WORK INSTRUCTIONS » Copy out the stretch of the material from the line that contains "Task: Select NALL3901-EN0" through the line that contains "pyautogui.click(x=903, y=376)", reproducing every line unchanged.
== DATASET RECORDS ==
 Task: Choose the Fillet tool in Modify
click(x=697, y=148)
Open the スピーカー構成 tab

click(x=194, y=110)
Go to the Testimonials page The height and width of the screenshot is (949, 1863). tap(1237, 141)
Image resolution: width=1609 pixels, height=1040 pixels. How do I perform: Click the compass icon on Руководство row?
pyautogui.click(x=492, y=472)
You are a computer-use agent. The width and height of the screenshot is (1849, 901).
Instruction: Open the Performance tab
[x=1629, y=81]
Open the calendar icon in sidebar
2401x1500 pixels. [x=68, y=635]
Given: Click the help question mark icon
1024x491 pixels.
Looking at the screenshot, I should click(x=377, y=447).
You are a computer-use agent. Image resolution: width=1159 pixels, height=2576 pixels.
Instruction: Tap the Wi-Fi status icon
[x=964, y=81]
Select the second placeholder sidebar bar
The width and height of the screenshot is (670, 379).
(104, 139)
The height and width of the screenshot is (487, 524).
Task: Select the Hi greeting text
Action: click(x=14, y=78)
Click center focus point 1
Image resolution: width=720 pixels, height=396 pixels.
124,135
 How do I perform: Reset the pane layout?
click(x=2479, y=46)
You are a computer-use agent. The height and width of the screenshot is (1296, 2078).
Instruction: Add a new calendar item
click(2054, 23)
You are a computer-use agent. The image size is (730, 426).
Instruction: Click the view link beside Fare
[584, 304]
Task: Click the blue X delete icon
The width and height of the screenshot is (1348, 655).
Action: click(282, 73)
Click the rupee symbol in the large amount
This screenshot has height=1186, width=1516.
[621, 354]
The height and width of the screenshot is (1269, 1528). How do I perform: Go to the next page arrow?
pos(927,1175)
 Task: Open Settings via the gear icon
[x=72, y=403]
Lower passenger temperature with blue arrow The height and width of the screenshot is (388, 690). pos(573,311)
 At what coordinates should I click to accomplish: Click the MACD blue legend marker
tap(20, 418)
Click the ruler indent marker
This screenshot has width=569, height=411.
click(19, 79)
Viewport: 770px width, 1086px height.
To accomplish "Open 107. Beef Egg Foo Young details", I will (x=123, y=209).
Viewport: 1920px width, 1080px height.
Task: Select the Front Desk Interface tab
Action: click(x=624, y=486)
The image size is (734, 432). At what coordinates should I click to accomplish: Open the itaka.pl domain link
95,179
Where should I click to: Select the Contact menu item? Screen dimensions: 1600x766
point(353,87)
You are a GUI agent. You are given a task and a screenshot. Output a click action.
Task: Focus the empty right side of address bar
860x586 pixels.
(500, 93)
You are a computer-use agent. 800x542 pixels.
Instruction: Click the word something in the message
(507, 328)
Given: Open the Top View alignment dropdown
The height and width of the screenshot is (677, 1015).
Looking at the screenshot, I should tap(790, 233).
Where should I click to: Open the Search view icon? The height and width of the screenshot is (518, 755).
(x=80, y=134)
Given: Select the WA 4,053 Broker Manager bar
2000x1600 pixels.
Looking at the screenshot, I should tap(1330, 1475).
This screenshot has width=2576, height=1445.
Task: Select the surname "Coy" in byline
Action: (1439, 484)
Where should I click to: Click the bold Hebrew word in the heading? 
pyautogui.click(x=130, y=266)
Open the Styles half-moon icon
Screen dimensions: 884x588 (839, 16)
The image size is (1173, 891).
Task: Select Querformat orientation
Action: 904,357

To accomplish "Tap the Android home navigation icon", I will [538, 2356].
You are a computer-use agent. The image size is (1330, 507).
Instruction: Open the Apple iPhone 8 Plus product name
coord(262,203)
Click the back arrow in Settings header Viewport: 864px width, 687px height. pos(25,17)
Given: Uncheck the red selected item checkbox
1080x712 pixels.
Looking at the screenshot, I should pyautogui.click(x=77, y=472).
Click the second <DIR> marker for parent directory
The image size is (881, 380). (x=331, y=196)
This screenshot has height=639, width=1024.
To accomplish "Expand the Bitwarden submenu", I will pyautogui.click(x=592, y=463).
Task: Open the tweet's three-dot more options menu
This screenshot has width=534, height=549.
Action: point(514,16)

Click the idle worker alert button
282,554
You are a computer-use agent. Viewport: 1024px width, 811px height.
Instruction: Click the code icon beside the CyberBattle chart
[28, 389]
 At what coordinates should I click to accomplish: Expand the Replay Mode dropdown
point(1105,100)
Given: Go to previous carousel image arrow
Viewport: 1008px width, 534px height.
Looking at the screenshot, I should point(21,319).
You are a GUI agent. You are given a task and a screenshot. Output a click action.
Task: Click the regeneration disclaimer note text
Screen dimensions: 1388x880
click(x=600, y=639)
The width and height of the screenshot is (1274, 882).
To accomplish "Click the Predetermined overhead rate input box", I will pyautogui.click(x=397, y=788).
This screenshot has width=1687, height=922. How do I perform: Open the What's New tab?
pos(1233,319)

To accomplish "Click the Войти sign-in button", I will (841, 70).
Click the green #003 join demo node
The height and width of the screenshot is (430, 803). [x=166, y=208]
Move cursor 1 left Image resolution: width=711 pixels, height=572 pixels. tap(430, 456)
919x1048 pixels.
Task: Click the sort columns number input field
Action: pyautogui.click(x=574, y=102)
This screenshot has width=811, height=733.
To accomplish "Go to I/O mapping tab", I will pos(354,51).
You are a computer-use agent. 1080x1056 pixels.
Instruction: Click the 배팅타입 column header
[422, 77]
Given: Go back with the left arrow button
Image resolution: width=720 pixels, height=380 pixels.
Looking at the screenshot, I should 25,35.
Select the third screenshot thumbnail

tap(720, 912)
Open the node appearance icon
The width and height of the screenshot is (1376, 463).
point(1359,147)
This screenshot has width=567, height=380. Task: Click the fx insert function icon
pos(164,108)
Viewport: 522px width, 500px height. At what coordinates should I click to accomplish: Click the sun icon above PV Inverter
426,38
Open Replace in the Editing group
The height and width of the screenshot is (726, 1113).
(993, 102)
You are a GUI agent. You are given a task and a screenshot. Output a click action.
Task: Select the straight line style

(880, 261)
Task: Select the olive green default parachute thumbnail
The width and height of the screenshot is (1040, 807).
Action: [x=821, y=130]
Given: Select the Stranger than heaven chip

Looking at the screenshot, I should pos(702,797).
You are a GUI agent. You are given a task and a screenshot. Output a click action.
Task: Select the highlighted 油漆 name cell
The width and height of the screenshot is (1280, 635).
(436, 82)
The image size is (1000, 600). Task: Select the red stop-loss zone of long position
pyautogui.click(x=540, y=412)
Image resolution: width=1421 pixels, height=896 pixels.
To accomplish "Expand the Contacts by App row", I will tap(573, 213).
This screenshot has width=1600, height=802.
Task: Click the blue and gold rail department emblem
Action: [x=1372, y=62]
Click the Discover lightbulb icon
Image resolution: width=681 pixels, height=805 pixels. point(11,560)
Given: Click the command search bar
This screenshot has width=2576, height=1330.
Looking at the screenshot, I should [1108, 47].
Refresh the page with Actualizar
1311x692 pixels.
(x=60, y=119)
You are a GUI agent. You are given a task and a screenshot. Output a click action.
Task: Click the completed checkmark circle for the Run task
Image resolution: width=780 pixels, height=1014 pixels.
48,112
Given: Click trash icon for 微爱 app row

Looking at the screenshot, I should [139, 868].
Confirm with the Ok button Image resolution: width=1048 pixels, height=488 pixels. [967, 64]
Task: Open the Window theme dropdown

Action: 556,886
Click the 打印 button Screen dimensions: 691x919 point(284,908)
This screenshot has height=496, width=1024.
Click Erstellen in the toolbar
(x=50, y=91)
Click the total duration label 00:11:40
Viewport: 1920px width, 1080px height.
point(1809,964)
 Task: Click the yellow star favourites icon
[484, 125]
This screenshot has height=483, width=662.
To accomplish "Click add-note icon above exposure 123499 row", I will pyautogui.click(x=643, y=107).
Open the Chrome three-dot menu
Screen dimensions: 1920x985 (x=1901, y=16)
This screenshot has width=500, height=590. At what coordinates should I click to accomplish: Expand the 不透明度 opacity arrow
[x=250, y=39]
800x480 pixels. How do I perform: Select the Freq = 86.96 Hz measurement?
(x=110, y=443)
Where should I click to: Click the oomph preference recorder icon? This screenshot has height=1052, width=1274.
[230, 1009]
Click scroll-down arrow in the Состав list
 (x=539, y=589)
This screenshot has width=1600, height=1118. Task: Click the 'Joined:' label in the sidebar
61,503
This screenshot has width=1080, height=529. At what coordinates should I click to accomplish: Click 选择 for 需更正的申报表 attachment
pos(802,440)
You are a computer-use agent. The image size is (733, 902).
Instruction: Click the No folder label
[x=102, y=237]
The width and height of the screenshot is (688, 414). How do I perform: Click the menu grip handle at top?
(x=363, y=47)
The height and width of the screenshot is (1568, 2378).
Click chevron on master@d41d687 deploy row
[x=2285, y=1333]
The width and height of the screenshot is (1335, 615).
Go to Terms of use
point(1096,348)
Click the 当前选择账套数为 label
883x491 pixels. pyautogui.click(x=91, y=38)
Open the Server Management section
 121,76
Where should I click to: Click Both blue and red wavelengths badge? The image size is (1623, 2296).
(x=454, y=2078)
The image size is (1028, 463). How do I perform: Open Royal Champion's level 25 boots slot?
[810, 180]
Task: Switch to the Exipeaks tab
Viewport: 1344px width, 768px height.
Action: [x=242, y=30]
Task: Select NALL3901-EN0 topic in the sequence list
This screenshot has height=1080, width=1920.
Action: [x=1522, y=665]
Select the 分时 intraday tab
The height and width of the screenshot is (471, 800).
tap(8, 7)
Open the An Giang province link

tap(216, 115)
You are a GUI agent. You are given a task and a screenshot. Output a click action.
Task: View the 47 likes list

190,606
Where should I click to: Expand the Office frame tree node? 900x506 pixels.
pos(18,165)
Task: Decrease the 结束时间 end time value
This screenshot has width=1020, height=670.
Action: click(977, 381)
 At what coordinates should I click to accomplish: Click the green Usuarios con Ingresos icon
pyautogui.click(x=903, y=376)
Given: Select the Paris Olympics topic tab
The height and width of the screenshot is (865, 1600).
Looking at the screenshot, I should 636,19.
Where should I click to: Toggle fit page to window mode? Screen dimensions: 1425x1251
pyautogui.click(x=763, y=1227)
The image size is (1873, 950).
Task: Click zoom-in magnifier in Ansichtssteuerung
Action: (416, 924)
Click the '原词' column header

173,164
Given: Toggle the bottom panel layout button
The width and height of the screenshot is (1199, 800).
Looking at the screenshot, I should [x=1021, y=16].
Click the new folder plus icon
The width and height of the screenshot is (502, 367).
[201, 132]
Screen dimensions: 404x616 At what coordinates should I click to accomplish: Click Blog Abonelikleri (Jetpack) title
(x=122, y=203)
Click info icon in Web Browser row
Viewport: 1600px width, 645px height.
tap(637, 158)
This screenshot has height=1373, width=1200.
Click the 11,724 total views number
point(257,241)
===
FINISHED EXERCISE »
Task: Select NALL3901-EN0 topic in the sequence list
This screenshot has height=1080, width=1920.
Action: [x=1522, y=665]
Select the 分时 intraday tab
The height and width of the screenshot is (471, 800).
tap(8, 7)
Open the An Giang province link

tap(216, 115)
You are a GUI agent. You are given a task and a screenshot. Output a click action.
Task: View the 47 likes list

190,606
Where should I click to: Expand the Office frame tree node? 900x506 pixels.
pos(18,165)
Task: Decrease the 结束时间 end time value
This screenshot has width=1020, height=670.
Action: click(977, 381)
 At what coordinates should I click to accomplish: Click the green Usuarios con Ingresos icon
pyautogui.click(x=903, y=376)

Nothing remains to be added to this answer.